How the Greeks changed the idea of the afterlife

by CAROLINE ALEXANDER

Assembly of twenty gods and goddesses, predominantly the Twelve Olympians, as they receive Psyche (Loggia di Psiche, 1518–19, by Raphael and his school, at the Villa Farnesina) IMAGE/Wikipedia

Their secret cults help shape the way we think of what happens after death

The world of ancient Greece was filled with gods, led by the towering Olympians—Zeus, Hera, Apollo, Poseidon, Athena, and other giants of mythology. Alongside worship of these divine inhabitants of Olympus were hundreds of cults focused on local deities and heroes.

People prayed to these gods for the same reasons we pray today: for health and safety, for prosperity, for a good harvest, for safety at sea. Mostly they prayed as communities, and through offerings and sacrifice they sought to please the inscrutable deities who they believed controlled their lives.

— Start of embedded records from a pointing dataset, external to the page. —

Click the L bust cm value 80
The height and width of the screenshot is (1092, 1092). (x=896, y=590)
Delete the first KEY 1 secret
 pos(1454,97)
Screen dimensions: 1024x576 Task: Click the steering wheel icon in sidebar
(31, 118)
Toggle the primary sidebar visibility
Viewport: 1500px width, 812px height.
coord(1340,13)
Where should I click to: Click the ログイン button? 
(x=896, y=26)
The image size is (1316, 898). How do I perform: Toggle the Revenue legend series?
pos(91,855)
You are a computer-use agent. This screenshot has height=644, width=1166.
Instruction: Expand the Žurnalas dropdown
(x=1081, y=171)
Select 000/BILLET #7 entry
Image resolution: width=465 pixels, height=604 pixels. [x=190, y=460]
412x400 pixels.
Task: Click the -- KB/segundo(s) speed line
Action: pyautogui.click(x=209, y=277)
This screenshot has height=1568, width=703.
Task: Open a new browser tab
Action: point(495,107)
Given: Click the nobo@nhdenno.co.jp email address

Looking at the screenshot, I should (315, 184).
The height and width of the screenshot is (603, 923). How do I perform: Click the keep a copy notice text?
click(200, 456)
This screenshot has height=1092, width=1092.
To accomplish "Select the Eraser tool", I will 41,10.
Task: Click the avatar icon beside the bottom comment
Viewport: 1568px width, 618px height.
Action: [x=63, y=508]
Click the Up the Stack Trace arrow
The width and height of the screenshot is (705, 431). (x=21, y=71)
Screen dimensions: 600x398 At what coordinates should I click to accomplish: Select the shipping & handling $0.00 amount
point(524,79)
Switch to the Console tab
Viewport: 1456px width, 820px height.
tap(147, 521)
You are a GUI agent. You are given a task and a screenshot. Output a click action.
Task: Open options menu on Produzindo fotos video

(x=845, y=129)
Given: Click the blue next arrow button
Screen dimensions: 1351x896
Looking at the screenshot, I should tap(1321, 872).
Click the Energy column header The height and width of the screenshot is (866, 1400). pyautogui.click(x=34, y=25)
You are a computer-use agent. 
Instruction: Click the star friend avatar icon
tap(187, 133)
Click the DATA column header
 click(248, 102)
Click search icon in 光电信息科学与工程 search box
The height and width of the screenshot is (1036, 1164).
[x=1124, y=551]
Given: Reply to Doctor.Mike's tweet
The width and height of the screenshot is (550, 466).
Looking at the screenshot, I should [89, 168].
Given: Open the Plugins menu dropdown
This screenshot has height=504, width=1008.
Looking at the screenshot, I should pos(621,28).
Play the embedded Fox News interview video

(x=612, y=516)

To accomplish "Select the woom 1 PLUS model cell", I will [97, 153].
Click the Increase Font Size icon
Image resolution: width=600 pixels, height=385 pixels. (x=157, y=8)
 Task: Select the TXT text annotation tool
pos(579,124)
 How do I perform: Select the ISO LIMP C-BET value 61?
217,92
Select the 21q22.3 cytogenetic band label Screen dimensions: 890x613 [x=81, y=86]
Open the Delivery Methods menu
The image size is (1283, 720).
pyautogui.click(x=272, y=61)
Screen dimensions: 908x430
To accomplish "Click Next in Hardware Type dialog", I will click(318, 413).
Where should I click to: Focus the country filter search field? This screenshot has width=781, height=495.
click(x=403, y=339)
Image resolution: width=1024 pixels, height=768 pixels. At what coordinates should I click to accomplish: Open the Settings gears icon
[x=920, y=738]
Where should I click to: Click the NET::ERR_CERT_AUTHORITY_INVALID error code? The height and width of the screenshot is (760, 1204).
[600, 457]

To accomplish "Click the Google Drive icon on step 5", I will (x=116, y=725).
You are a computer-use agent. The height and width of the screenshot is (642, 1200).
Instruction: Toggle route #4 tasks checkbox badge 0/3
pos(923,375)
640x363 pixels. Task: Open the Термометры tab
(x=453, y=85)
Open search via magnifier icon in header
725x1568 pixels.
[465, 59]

But what happens after death? In this, the ancients looked to Hades, god of the underworld, brother of Zeus and Poseidon. But Hades gave no reassurance. Wrapped in misty darkness, cut by the dread River Styx, the realm of Hades (“the unseen”) was, the poet Homer tells us, a place of “moldering horror” where ordinary people—and even heroes—went after they died.

Sympathetic interest in the human condition eventually led the Greeks to adopt new forms of religion and new cults. No longer seen as a joyless fate, the afterlife became more of a personal quest. Mystery cults, shrouded in secrecy, promised guidance for what would come after death. The mystery rites were intensely emotional and staged like elaborate theater. Those of the great gods on the Greek island of Samothrace took place at night, with flickering torch fire pointing the way for initiates. Guarded on pain of death, the rituals remain mysterious to this day.

By the fourth century B.C., cults had emerged that claimed to offer purification by cleansing initiates of the stain of humanity. The foundations for new religions were falling into place. And when Christianity swept the ancient world, it carried with it, along with guidance from a single deity, remnants of the old beliefs: the washing away of human corruption through mystic rites, the different fates awaiting the initiated and uninitiated, and the reverence for sacred texts.

Moods of the Gods

As described by Homer, the gods and goddesses who ruled from Olympus possessed human traits such as lust, petulance, jealousy, and dishonesty. They also had a superhuman advantage: immortality.